- Librettist: Tippett
- Language: English
- Based on: Robin Hood
- Premiere: 1934 Work camps, North Yorkshire

= Robin Hood (Tippett opera) =

Ballad opera by Michael Tippett

Robin Hood is a ballad opera by Michael Tippett based on the legend of Robin Hood. Composed in 1934, the score remains unpublished. However, Tippett later used an expanded version of the overture as the finale to his 1948 Suite in D major (For the Birthday of Prince Charles).

==Background==
During the Great Depression of the 1930s, Tippett was hired to organize the musical life at the Cleveland Work Camps for unemployed miners in North Yorkshire.
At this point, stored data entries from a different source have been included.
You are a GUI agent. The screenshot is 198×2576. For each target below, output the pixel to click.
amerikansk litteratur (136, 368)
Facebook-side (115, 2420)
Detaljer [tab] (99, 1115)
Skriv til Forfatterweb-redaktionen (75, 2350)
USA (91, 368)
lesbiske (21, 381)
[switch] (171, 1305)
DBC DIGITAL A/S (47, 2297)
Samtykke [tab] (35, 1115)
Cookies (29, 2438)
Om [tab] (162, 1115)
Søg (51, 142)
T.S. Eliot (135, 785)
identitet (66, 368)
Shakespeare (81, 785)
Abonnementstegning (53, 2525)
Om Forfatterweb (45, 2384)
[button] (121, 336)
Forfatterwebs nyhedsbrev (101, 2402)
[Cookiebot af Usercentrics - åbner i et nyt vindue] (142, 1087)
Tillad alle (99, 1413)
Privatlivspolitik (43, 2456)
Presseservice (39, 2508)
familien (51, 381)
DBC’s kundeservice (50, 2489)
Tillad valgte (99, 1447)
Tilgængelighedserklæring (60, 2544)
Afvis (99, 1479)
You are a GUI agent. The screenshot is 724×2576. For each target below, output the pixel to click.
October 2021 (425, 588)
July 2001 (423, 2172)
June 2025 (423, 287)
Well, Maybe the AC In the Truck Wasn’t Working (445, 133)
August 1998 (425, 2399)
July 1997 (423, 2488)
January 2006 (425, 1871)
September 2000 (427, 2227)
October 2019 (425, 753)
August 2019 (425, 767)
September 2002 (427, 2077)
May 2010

As part of his work there, he revised and abridged John Gay's The Beggar's Opera for performances in the church hall next to the Miners' Institute in Boosbeck. Encouraged by its success, he composed a ballad opera of his own, Robin Hood, with a subtext that reflected the difficulties faced by the unemployed miners. At this time in his life Tippett was involved with radical left-wing politics and the libretto reflected these socialist views. Performers in the opera included friends of the composer such as Wilfred Franks, and local miners such as Tom Batterbee. It was first performed in 1934 by the local villagers, miners, and students at the work camps. Although a success both with the participants and the audience, the work bears little resemblance to the composer's mature style, and Tippett would later not allow it to be performed. Nevertheless, some of the songs from the opera were sung again in 2009 at the Station Hotel in Boosbeck and recorded for the BBC Radio 3 Programme Music Matters.